Written problem 1: In the post on the Linked Data challenge, at which conference, held where and in what year, did Tim Berners-Lee introduce the Semantic Web?
Written problem 2: List every user problem that the post on the Linked Data challenge says Tim Berners-Lee's slide outlined for the Semantic Web to address.
Written problem 3: From the post on the Linked Data challenge, copy everything from "A week ago I" down to "(and other) developers.".

Passage:
_ _ _ _ _

The Linked Data Challenge

A week ago I issued a challenge to Linked Data developers – using a Linked Data service, such as DBpedia, tell me which town or city in the UK has the largest proportion of students. I’m pleased to say that a developer, Alejandra Garcia Rojas, has responded to my challenge and provided an answer. But this post isn’t about the answer but rather the development processes, the limitations of the approach and the issues which the challenge has raised. The post concludes with a revised challenge for Linked Data (and other) developers.

The Motivation For The Challenge

Before revealing the answer I should explain why I posed this challenge. I can recall Tim Berners-Lee introducing the Semantic Web at a WWW conference  many years ago – looking at my trip reports it was the WWW 7 conference held in Brisbane in 1998. My report links to the slides Tim Berners-Lee used in his presentation in which he encouraged the Web development community to engage with the Semantic Web. I was particularly interested in his slide in which he outlined some of the user problems which the Semantic Web would address:

  • Can Joe access the party photos?
  • Who are all the people who can?
  • Is there a green car for sale for around $15000 in Queensland?
  • Did someone driving a blue car send us an invoice for over $10000?
  • What was the average temperature in 1997 in Brisbane?
  • Please fill in my tax form!

I was interested if 12 years on, such types of questions can be answered using what is now referred to as Linked Data. And as we have a large resource, DBpedia, which provides Linked Data for use by developers I felt it would be useful to use an existing resource (which is based on the structured content held in Wikipedia) to experiment with. I was particularly interested in the following three questions:

  • How easy would it be for an experienced Linked Data developer to write code which would provide an answer? Would it be 10 lines of code which could be written in 10 minutes, a million lines of code which would take a large team years to write or somewhere in between?
  • Is the Linked Data content held in DBpedia of sufficient consistency and quality to allow an answer to be provided within the need for intensive data cleansing?

_ _ _ _ _

Provided data:

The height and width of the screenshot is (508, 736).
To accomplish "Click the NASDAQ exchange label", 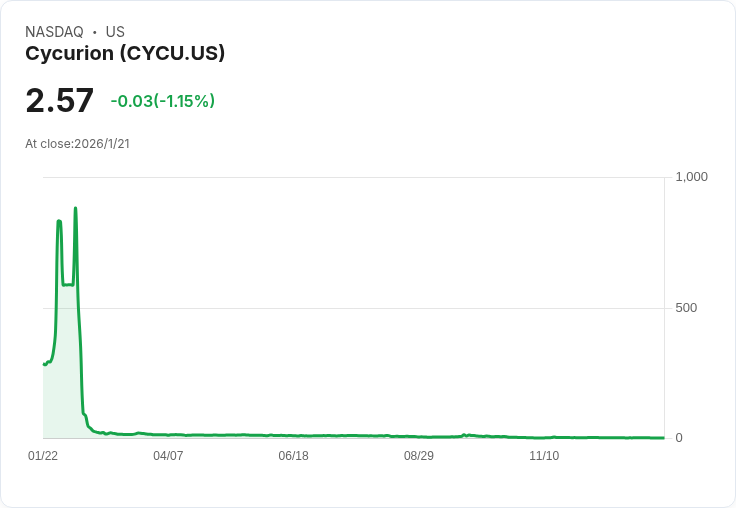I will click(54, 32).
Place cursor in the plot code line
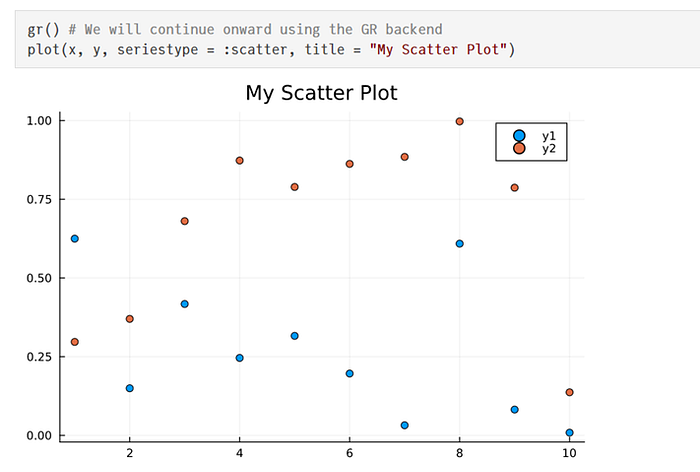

_ _ _ _ _

Right answer 1: The WWW 7 conference, held in Brisbane in 1998.

Right answer 2:
- Can Joe access the party photos?
- Who are all the people who can?
- Is there a green car for sale for around $15000 in Queensland?
- Did someone driving a blue car send us an invoice for over $10000?
- What was the average temperature in 1997 in Brisbane?
- Please fill in my tax form!

Right answer 3:
A week ago I issued a challenge to Linked Data developers – using a Linked Data service, such as DBpedia, tell me which town or city in the UK has the largest proportion of students. I’m pleased to say that a developer, Alejandra Garcia Rojas, has responded to my challenge and provided an answer. But this post isn’t about the answer but rather the development processes, the limitations of the approach and the issues which the challenge has raised. The post concludes with a revised challenge for Linked Data (and other) developers.